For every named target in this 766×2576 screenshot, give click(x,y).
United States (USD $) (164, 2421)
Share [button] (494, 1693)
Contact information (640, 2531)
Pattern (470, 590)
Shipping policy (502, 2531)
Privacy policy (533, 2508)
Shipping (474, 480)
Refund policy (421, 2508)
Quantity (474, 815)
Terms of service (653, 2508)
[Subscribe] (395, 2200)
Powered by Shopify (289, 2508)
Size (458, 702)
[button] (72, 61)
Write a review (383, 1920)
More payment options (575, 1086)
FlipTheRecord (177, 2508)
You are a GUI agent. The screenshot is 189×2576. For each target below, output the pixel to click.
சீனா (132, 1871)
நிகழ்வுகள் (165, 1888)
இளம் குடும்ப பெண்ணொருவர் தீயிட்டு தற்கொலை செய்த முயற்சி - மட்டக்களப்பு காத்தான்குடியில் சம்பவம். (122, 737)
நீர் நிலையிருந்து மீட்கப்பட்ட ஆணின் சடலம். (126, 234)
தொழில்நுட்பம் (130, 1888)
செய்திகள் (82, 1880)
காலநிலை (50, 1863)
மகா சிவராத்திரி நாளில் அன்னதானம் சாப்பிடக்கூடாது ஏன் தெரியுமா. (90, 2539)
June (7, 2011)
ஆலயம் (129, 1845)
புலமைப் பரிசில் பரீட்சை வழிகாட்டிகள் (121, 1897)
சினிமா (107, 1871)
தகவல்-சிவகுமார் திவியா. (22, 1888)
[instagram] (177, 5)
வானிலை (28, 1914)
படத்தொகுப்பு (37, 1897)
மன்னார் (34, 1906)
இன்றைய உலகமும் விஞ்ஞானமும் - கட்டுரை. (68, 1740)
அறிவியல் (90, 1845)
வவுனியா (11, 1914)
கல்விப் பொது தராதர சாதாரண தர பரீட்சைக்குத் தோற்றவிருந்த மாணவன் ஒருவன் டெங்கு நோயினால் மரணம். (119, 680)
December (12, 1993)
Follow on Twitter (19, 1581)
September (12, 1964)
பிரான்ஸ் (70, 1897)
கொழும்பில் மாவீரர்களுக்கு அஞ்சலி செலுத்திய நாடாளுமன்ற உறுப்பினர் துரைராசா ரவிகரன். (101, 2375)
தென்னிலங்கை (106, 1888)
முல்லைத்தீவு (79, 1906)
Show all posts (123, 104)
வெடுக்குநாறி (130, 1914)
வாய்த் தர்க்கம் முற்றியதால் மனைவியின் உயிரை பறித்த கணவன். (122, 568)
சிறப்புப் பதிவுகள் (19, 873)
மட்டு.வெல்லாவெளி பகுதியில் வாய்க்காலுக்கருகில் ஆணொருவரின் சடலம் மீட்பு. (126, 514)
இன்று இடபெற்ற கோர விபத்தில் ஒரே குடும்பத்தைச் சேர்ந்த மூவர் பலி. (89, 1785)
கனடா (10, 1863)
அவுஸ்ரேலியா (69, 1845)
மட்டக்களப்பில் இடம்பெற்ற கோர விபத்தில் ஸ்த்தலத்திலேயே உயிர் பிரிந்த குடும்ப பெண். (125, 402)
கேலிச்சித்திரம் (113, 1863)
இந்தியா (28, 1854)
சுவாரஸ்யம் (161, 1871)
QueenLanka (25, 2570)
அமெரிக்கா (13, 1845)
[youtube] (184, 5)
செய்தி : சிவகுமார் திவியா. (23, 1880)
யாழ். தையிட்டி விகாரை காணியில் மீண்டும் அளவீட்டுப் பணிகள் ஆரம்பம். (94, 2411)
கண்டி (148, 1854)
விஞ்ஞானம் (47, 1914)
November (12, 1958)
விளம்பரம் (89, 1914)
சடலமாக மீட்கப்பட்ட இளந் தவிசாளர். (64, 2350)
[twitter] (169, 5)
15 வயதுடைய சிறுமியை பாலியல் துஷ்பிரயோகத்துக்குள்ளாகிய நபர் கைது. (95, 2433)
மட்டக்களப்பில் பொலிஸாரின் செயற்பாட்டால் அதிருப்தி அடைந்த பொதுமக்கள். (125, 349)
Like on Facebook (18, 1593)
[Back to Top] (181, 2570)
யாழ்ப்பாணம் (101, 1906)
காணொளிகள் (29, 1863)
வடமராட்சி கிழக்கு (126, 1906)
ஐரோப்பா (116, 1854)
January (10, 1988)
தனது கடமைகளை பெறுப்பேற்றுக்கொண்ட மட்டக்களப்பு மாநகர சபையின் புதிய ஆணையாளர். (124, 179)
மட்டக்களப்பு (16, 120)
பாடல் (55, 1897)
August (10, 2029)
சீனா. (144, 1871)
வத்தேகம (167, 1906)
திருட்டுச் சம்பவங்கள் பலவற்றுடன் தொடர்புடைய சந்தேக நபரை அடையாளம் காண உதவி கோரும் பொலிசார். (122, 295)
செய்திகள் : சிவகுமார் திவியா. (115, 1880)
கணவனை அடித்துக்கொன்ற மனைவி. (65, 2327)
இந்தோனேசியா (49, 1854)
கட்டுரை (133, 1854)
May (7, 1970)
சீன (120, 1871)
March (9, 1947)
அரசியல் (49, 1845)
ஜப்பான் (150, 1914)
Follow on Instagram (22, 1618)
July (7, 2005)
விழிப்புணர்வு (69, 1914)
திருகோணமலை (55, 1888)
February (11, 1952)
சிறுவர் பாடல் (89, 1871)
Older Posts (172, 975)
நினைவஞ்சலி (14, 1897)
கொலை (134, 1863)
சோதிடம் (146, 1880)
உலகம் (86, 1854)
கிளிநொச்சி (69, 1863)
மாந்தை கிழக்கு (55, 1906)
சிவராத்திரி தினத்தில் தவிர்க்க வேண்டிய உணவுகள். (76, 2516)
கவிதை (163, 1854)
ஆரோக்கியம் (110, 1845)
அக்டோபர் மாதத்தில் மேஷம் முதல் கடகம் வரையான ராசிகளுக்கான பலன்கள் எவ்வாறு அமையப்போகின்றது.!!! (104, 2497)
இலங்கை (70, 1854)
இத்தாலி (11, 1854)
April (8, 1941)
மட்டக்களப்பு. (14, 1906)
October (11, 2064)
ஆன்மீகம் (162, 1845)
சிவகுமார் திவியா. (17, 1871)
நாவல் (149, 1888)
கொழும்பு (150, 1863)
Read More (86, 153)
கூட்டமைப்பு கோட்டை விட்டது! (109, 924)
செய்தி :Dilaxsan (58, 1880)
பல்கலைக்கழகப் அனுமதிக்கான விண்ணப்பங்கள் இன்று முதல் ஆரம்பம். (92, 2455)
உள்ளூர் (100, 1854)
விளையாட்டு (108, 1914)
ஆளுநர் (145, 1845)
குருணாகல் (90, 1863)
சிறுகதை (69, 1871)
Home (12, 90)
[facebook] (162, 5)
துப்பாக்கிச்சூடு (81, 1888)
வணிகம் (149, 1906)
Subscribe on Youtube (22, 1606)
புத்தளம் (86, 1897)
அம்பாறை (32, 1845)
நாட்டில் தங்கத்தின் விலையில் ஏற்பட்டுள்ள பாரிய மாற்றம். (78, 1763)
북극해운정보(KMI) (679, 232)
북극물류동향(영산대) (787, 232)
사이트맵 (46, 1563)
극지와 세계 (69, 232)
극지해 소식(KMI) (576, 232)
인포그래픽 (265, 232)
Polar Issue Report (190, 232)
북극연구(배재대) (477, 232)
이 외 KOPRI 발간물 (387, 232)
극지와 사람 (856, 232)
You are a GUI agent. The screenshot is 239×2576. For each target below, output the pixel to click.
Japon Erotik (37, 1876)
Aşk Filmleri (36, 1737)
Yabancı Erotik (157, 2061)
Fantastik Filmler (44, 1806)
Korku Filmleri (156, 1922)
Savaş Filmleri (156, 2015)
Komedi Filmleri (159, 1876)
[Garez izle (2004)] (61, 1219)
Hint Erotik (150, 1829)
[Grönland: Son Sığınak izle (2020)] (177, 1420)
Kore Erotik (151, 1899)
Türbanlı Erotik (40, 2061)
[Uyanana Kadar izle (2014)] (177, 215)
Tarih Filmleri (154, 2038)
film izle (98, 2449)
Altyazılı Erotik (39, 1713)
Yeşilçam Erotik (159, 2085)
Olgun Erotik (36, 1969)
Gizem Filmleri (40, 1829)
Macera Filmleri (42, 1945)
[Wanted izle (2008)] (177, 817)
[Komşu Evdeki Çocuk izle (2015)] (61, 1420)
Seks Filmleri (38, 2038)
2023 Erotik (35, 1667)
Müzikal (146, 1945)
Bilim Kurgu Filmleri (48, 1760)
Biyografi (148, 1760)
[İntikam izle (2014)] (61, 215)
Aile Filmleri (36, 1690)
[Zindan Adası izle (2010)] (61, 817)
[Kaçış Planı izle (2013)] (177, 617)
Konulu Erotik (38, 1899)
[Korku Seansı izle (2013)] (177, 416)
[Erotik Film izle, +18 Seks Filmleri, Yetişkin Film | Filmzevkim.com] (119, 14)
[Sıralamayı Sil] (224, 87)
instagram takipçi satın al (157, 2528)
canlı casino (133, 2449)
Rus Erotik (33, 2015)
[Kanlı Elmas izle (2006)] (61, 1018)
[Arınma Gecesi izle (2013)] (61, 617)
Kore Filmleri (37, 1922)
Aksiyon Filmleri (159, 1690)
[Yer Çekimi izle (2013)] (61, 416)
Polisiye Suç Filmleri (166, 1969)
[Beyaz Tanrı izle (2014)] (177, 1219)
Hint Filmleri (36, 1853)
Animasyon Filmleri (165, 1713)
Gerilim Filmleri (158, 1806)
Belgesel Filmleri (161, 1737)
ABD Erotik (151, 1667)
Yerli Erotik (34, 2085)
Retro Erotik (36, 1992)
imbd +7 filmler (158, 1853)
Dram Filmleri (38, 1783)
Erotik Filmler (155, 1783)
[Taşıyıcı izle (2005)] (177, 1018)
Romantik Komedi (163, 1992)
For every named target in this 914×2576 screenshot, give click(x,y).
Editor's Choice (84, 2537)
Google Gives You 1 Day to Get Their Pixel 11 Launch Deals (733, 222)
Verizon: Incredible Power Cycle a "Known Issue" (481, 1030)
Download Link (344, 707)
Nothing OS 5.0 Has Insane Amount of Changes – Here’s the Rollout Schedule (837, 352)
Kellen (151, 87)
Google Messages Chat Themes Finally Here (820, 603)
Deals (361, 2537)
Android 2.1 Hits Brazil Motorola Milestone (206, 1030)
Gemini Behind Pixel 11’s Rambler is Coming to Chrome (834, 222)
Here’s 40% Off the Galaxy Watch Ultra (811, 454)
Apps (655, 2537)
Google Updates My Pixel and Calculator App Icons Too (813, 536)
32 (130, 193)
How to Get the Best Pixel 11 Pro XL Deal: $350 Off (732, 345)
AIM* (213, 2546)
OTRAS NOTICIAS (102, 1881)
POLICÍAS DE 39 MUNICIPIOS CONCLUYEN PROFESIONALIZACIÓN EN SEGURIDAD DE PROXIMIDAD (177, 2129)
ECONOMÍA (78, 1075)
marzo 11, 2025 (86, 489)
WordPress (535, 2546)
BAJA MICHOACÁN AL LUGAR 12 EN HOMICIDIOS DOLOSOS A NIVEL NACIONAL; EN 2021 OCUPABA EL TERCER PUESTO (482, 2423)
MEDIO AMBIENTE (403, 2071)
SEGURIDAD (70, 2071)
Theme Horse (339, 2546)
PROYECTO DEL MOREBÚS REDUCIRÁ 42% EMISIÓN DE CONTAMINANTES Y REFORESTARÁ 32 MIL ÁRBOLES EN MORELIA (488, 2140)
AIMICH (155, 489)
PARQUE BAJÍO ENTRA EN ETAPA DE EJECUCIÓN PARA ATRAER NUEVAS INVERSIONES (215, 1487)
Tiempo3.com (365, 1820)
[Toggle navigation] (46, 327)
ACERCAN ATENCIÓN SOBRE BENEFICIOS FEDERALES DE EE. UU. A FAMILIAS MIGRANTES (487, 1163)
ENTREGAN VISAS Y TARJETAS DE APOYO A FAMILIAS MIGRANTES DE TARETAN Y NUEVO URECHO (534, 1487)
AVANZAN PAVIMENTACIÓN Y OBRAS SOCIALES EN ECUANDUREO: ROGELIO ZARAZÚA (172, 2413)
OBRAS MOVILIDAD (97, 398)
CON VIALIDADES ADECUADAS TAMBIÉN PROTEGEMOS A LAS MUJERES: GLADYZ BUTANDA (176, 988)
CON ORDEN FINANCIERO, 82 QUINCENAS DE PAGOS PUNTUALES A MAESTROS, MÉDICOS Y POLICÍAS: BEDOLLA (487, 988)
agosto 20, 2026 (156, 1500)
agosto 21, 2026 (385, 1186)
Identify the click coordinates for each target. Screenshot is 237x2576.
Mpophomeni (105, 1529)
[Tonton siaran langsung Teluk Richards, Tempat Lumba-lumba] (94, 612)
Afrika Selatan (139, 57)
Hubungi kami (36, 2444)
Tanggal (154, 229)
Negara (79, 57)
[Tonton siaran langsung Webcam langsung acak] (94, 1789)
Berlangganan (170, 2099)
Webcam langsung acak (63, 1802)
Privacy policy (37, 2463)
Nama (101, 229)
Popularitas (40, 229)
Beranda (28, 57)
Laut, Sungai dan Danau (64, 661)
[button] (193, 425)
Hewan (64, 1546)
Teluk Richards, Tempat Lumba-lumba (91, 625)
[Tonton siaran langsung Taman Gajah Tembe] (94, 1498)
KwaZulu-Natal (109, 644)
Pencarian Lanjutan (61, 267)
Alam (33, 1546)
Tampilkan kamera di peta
* * * * * * *
From the entries above, print the lines beginning at the one with "அம்பாறை (32, 1845)" and stopping after the one with "Aşk Filmleri (36, 1737)", exactly as written and with nothing else.

அம்பாறை (32, 1845)
நாட்டில் தங்கத்தின் விலையில் ஏற்பட்டுள்ள பாரிய மாற்றம். (78, 1763)
북극해운정보(KMI) (679, 232)
북극물류동향(영산대) (787, 232)
사이트맵 (46, 1563)
극지와 세계 (69, 232)
극지해 소식(KMI) (576, 232)
인포그래픽 (265, 232)
Polar Issue Report (190, 232)
북극연구(배재대) (477, 232)
이 외 KOPRI 발간물 (387, 232)
극지와 사람 (856, 232)
You are a GUI agent. The screenshot is 239×2576. For each target below, output the pixel to click.
Japon Erotik (37, 1876)
Aşk Filmleri (36, 1737)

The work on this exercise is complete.